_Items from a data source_
__________

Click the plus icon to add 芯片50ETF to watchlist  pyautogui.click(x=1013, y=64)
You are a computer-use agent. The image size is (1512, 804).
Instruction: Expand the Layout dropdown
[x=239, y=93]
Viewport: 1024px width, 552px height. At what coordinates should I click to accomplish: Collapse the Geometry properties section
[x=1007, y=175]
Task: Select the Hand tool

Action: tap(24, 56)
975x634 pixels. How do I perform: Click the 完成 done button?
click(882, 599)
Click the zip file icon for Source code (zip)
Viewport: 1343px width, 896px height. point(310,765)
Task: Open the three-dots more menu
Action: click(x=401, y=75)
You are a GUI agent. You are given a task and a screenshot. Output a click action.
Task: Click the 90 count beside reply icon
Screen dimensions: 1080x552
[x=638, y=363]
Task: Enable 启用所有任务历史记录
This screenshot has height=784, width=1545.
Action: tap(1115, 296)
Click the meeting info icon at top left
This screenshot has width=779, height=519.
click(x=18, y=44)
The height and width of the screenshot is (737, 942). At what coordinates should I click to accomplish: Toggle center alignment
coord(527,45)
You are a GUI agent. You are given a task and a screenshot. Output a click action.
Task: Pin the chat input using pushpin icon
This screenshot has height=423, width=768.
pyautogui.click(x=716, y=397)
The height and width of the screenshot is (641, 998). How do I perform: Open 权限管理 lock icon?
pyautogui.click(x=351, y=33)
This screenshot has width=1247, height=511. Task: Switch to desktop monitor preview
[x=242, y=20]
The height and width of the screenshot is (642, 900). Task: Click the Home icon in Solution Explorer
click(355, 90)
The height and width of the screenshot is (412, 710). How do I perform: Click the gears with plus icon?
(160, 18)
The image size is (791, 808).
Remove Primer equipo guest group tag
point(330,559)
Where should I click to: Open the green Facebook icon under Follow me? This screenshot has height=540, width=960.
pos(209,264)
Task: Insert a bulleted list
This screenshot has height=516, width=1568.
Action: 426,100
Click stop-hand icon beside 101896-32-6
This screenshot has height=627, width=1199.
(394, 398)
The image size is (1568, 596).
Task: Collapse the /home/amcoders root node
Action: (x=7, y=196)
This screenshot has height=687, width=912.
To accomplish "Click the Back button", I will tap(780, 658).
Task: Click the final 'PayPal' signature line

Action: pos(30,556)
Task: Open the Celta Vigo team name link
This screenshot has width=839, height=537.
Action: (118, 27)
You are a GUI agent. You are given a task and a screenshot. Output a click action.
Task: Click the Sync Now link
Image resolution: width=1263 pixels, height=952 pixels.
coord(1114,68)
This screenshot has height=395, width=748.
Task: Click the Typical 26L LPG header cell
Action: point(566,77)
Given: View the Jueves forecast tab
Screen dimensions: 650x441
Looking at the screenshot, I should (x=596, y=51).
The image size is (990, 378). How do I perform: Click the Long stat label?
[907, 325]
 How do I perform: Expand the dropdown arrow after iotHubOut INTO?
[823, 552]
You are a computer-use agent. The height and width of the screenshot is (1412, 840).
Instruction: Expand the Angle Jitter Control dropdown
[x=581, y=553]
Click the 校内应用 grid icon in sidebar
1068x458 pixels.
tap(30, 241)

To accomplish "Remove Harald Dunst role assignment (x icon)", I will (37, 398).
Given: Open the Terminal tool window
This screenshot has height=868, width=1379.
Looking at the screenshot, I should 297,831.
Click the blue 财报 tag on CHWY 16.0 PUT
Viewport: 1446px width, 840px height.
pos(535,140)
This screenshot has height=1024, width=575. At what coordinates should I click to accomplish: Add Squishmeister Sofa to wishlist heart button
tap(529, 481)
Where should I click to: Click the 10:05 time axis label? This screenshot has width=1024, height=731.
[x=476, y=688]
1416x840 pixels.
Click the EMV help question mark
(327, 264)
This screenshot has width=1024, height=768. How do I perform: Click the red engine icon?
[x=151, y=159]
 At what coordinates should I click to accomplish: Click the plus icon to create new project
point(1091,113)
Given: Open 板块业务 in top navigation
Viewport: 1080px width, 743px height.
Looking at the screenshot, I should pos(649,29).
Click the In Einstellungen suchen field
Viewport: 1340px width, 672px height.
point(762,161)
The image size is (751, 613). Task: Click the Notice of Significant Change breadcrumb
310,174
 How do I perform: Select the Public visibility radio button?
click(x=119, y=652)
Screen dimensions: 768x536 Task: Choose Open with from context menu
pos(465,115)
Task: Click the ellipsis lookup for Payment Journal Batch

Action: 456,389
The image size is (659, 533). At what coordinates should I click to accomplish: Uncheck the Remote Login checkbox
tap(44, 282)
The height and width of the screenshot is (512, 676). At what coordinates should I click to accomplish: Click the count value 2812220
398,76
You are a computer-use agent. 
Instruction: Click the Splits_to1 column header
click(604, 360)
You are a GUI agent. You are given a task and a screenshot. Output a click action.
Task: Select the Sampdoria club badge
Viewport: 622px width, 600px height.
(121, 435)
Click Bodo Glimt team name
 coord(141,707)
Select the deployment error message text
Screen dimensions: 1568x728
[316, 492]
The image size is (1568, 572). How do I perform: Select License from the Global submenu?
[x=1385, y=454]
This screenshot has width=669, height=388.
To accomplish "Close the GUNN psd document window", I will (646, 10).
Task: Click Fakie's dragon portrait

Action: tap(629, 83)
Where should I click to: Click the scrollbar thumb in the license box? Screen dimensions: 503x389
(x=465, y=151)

__________

_What is required_
Transcribe every one of the rows above, keeping each line identical to the original.

_Result for this exercise_
Click the plus icon to add 芯片50ETF to watchlist  pyautogui.click(x=1013, y=64)
You are a computer-use agent. The image size is (1512, 804).
Instruction: Expand the Layout dropdown
[x=239, y=93]
Viewport: 1024px width, 552px height. At what coordinates should I click to accomplish: Collapse the Geometry properties section
[x=1007, y=175]
Task: Select the Hand tool

Action: tap(24, 56)
975x634 pixels. How do I perform: Click the 完成 done button?
click(882, 599)
Click the zip file icon for Source code (zip)
Viewport: 1343px width, 896px height. point(310,765)
Task: Open the three-dots more menu
Action: click(x=401, y=75)
You are a GUI agent. You are given a task and a screenshot. Output a click action.
Task: Click the 90 count beside reply icon
Screen dimensions: 1080x552
[x=638, y=363]
Task: Enable 启用所有任务历史记录
This screenshot has height=784, width=1545.
Action: tap(1115, 296)
Click the meeting info icon at top left
This screenshot has width=779, height=519.
click(x=18, y=44)
The height and width of the screenshot is (737, 942). At what coordinates should I click to accomplish: Toggle center alignment
coord(527,45)
You are a GUI agent. You are given a task and a screenshot. Output a click action.
Task: Pin the chat input using pushpin icon
This screenshot has height=423, width=768.
pyautogui.click(x=716, y=397)
The height and width of the screenshot is (641, 998). How do I perform: Open 权限管理 lock icon?
pyautogui.click(x=351, y=33)
This screenshot has width=1247, height=511. Task: Switch to desktop monitor preview
[x=242, y=20]
The height and width of the screenshot is (642, 900). Task: Click the Home icon in Solution Explorer
click(355, 90)
The height and width of the screenshot is (412, 710). How do I perform: Click the gears with plus icon?
(160, 18)
The image size is (791, 808).
Remove Primer equipo guest group tag
point(330,559)
Where should I click to: Open the green Facebook icon under Follow me? This screenshot has height=540, width=960.
pos(209,264)
Task: Insert a bulleted list
This screenshot has height=516, width=1568.
Action: 426,100
Click stop-hand icon beside 101896-32-6
This screenshot has height=627, width=1199.
(394, 398)
The image size is (1568, 596).
Task: Collapse the /home/amcoders root node
Action: (x=7, y=196)
This screenshot has height=687, width=912.
To accomplish "Click the Back button", I will tap(780, 658).
Task: Click the final 'PayPal' signature line

Action: pos(30,556)
Task: Open the Celta Vigo team name link
This screenshot has width=839, height=537.
Action: (118, 27)
You are a GUI agent. You are given a task and a screenshot. Output a click action.
Task: Click the Sync Now link
Image resolution: width=1263 pixels, height=952 pixels.
coord(1114,68)
This screenshot has height=395, width=748.
Task: Click the Typical 26L LPG header cell
Action: point(566,77)
Given: View the Jueves forecast tab
Screen dimensions: 650x441
Looking at the screenshot, I should (x=596, y=51).
The image size is (990, 378). How do I perform: Click the Long stat label?
[907, 325]
 How do I perform: Expand the dropdown arrow after iotHubOut INTO?
[823, 552]
You are a computer-use agent. The height and width of the screenshot is (1412, 840).
Instruction: Expand the Angle Jitter Control dropdown
[x=581, y=553]
Click the 校内应用 grid icon in sidebar
1068x458 pixels.
tap(30, 241)

To accomplish "Remove Harald Dunst role assignment (x icon)", I will (37, 398).
Given: Open the Terminal tool window
This screenshot has height=868, width=1379.
Looking at the screenshot, I should 297,831.
Click the blue 财报 tag on CHWY 16.0 PUT
Viewport: 1446px width, 840px height.
pos(535,140)
This screenshot has height=1024, width=575. At what coordinates should I click to accomplish: Add Squishmeister Sofa to wishlist heart button
tap(529, 481)
Where should I click to: Click the 10:05 time axis label? This screenshot has width=1024, height=731.
[x=476, y=688]
1416x840 pixels.
Click the EMV help question mark
(327, 264)
This screenshot has width=1024, height=768. How do I perform: Click the red engine icon?
[x=151, y=159]
 At what coordinates should I click to accomplish: Click the plus icon to create new project
point(1091,113)
Given: Open 板块业务 in top navigation
Viewport: 1080px width, 743px height.
Looking at the screenshot, I should pos(649,29).
Click the In Einstellungen suchen field
Viewport: 1340px width, 672px height.
point(762,161)
The image size is (751, 613). Task: Click the Notice of Significant Change breadcrumb
310,174
 How do I perform: Select the Public visibility radio button?
click(x=119, y=652)
Screen dimensions: 768x536 Task: Choose Open with from context menu
pos(465,115)
Task: Click the ellipsis lookup for Payment Journal Batch

Action: 456,389
The image size is (659, 533). At what coordinates should I click to accomplish: Uncheck the Remote Login checkbox
tap(44, 282)
The height and width of the screenshot is (512, 676). At what coordinates should I click to accomplish: Click the count value 2812220
398,76
You are a computer-use agent. 
Instruction: Click the Splits_to1 column header
click(604, 360)
You are a GUI agent. You are given a task and a screenshot. Output a click action.
Task: Select the Sampdoria club badge
Viewport: 622px width, 600px height.
(121, 435)
Click Bodo Glimt team name
 coord(141,707)
Select the deployment error message text
Screen dimensions: 1568x728
[316, 492]
The image size is (1568, 572). How do I perform: Select License from the Global submenu?
[x=1385, y=454]
This screenshot has width=669, height=388.
To accomplish "Close the GUNN psd document window", I will (646, 10).
Task: Click Fakie's dragon portrait

Action: tap(629, 83)
Where should I click to: Click the scrollbar thumb in the license box? Screen dimensions: 503x389
(x=465, y=151)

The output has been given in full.